(Stored items)
• • • •

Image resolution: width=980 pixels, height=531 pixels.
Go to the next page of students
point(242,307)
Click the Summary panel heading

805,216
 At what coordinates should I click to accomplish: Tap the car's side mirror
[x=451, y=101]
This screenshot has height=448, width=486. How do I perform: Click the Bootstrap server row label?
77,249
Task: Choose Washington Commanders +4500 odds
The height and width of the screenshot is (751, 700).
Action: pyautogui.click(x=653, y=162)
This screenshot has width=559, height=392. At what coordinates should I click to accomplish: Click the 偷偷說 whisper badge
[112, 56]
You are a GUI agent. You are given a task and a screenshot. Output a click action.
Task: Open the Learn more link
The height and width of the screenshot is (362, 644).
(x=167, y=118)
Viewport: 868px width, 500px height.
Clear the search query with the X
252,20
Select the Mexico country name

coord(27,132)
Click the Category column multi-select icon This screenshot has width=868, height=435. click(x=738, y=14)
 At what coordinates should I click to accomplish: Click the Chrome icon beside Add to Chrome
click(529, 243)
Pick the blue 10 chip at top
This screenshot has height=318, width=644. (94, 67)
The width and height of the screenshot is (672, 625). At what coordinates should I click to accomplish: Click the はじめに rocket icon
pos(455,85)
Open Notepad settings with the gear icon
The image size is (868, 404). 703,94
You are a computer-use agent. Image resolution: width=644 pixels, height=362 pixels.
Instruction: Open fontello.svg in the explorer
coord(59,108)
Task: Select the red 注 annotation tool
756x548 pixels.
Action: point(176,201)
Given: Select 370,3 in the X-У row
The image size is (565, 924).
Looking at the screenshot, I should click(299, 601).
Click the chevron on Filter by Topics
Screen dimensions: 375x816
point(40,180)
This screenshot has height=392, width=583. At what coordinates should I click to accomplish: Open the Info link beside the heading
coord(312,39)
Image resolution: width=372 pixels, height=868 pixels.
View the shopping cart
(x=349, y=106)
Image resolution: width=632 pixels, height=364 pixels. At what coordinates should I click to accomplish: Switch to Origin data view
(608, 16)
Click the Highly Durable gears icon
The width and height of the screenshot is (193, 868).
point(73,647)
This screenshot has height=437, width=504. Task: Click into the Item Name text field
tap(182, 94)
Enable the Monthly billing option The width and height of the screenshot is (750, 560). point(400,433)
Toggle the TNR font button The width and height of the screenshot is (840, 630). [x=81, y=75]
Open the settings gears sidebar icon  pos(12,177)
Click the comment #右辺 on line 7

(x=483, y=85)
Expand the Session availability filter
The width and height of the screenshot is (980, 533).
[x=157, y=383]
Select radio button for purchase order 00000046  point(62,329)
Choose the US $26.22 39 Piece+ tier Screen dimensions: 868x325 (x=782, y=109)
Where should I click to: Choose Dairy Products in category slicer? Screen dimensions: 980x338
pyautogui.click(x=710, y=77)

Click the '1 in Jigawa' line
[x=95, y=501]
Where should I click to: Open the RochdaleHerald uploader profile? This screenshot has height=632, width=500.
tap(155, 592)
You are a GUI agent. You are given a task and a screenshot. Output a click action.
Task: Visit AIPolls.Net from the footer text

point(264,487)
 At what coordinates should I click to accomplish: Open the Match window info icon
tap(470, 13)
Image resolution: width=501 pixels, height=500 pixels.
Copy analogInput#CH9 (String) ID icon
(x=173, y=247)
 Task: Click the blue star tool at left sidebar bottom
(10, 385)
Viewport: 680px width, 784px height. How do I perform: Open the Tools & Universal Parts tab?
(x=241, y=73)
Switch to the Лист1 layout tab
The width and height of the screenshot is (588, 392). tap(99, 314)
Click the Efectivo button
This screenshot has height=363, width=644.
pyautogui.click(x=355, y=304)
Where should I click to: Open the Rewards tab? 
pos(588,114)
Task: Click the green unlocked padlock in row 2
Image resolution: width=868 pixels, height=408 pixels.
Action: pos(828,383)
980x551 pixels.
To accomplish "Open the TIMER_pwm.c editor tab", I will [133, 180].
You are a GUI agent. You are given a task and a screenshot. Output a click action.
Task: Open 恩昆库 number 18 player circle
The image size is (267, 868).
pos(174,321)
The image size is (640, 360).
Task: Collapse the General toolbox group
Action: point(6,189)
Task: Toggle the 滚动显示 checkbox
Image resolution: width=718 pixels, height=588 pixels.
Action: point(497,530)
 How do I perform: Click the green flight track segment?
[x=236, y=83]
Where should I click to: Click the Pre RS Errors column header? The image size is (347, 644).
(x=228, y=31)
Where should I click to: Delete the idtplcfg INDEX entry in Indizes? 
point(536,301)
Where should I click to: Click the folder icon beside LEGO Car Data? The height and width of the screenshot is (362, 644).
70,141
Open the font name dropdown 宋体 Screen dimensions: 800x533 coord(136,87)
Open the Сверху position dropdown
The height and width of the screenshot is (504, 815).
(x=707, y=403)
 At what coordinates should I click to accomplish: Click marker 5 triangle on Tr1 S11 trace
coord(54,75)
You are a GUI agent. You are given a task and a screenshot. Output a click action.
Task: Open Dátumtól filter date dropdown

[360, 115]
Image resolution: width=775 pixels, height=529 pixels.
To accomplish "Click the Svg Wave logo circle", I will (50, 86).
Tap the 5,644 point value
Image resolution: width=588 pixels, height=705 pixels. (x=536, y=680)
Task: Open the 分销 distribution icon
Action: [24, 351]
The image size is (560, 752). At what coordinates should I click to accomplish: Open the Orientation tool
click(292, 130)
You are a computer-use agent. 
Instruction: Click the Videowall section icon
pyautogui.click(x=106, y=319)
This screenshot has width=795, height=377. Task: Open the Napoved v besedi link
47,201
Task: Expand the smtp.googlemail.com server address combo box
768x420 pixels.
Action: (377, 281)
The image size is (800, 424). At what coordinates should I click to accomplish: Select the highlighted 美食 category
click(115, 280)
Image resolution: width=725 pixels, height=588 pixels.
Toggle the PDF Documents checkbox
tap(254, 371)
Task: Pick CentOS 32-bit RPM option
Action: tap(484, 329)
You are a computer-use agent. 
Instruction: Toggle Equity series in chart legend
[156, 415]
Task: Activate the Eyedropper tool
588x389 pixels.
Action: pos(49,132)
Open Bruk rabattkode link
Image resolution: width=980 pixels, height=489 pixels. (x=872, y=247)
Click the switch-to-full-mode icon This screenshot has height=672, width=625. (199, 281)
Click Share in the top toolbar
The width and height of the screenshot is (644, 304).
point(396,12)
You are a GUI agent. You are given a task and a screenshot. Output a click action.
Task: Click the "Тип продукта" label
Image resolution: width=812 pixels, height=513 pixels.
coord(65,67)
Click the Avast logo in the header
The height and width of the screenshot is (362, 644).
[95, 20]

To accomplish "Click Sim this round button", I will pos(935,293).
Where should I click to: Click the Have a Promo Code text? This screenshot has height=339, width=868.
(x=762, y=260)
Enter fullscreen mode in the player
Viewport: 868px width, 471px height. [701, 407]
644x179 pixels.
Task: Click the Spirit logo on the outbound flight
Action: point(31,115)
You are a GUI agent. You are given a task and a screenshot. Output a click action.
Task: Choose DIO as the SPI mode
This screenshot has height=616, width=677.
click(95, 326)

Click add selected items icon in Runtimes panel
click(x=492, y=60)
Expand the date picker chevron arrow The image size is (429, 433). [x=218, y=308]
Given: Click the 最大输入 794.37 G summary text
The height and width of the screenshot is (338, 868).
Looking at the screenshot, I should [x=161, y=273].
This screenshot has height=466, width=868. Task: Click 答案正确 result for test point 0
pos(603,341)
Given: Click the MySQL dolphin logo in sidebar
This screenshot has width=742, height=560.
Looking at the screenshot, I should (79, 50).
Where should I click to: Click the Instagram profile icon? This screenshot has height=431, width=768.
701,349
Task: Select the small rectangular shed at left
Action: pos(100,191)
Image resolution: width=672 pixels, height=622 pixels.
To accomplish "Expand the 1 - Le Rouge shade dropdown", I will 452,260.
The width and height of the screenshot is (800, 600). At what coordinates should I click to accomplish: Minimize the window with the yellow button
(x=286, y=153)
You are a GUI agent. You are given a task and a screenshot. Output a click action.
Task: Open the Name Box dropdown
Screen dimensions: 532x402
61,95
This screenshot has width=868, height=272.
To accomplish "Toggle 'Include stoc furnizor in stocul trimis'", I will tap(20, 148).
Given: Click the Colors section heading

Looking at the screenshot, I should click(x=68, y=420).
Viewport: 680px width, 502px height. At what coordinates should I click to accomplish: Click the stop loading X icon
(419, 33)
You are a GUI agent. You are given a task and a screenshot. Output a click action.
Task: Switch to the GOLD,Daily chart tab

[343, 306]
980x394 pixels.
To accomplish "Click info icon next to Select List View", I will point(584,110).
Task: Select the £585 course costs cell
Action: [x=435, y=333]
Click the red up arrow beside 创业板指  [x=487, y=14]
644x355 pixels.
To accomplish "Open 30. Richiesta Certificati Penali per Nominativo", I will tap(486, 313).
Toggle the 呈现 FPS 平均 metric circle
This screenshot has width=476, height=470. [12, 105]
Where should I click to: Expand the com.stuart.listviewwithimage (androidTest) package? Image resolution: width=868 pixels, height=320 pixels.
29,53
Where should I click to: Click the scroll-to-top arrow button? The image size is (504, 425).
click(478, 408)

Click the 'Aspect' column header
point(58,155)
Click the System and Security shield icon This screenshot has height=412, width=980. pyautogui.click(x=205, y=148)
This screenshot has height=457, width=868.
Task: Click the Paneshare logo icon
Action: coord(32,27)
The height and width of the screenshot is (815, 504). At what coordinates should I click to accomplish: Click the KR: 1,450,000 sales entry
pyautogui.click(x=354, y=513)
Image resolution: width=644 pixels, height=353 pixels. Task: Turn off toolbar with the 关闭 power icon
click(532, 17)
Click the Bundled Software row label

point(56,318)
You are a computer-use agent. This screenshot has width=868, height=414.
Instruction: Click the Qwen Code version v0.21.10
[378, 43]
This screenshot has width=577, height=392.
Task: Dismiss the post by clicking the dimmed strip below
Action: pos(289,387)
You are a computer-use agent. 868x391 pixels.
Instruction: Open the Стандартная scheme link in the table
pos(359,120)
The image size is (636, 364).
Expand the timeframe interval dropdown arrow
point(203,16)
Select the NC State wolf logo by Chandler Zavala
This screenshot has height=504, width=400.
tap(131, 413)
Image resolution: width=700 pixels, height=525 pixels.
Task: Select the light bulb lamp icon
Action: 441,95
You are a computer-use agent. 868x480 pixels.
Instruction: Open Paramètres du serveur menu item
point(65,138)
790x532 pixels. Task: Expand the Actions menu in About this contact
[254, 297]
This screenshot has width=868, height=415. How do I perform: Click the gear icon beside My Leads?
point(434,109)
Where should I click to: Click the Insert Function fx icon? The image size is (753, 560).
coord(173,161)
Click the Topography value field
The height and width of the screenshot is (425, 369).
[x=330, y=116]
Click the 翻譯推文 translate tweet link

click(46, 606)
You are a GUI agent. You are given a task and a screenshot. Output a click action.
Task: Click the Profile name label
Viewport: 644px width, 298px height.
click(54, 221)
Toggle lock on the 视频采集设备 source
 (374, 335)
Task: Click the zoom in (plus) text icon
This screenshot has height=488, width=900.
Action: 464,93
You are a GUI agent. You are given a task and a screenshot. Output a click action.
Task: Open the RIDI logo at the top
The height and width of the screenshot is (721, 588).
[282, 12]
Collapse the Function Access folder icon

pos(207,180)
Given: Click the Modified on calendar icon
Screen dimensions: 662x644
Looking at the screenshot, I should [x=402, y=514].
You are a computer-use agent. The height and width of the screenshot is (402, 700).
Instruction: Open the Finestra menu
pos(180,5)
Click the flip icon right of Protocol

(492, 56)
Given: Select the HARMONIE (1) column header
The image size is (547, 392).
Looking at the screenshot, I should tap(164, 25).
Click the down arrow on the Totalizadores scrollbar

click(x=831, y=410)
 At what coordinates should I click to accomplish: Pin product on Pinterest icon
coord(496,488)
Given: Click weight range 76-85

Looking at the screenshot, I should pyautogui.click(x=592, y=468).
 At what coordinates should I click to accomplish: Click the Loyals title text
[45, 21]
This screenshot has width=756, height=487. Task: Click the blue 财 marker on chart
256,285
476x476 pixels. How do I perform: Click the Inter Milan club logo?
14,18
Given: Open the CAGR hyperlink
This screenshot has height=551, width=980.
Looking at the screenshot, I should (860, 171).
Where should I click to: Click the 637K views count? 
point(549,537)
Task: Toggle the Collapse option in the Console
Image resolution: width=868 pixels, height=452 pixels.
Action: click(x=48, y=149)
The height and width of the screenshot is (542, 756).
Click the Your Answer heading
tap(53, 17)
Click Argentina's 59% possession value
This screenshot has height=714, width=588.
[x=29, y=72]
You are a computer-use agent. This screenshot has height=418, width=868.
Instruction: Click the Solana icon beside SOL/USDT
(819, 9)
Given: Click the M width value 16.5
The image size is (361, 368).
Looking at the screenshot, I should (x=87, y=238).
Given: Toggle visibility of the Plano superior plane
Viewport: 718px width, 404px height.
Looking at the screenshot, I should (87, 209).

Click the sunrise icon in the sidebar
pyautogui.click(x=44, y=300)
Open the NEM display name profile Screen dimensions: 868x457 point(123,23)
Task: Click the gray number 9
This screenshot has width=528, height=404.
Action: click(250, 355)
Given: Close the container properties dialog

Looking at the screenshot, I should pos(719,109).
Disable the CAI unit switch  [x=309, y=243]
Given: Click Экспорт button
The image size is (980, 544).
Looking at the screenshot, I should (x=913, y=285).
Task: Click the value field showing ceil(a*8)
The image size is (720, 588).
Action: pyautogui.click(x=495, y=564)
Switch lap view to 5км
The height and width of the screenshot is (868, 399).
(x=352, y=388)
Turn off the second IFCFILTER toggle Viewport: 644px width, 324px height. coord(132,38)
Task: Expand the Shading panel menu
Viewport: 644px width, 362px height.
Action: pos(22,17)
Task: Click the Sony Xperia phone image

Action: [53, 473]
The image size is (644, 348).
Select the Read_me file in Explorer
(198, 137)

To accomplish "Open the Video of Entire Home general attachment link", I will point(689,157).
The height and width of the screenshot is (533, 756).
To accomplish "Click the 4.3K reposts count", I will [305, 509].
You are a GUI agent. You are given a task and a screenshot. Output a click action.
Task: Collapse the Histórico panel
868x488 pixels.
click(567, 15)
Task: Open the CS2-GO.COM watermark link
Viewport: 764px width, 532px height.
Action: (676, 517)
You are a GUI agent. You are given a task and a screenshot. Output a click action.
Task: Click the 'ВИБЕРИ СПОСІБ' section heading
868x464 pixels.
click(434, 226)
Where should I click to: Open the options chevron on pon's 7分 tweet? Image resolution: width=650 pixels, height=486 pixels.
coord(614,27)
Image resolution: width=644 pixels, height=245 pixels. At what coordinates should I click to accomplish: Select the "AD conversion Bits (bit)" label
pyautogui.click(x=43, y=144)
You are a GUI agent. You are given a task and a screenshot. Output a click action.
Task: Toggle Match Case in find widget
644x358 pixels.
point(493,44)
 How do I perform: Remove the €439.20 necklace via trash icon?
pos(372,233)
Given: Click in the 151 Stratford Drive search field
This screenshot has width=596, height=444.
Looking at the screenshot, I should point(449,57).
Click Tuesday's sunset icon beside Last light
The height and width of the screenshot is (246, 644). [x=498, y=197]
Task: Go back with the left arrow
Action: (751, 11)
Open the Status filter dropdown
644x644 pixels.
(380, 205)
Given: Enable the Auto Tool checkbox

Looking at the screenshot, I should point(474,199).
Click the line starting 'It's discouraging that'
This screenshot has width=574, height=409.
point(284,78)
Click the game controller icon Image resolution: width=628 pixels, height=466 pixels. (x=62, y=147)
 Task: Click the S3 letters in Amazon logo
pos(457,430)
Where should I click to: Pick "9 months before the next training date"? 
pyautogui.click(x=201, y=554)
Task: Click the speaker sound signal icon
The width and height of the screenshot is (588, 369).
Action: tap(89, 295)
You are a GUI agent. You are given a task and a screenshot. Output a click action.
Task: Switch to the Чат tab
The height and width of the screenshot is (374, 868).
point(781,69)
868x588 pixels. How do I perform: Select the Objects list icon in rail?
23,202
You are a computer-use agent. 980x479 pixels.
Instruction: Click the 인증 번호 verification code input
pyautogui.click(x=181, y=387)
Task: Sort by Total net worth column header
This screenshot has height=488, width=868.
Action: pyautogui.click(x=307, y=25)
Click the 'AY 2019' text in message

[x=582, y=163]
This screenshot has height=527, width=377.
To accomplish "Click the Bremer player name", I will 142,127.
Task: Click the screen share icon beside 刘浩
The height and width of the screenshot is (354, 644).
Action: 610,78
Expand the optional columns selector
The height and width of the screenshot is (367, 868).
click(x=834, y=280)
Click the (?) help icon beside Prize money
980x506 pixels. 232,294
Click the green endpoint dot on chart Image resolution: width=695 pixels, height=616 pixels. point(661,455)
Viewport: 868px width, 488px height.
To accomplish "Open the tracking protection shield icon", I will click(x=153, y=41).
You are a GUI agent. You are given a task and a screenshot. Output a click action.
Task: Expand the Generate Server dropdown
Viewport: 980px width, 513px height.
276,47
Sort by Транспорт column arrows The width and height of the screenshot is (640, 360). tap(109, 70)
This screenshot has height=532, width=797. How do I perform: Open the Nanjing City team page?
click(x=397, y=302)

• • • •

TO DO -> If the word "number" is on a line above, return that line.

REPLY TO THE EXERCISE ->
Task: Open 恩昆库 number 18 player circle
Task: Click the gray number 9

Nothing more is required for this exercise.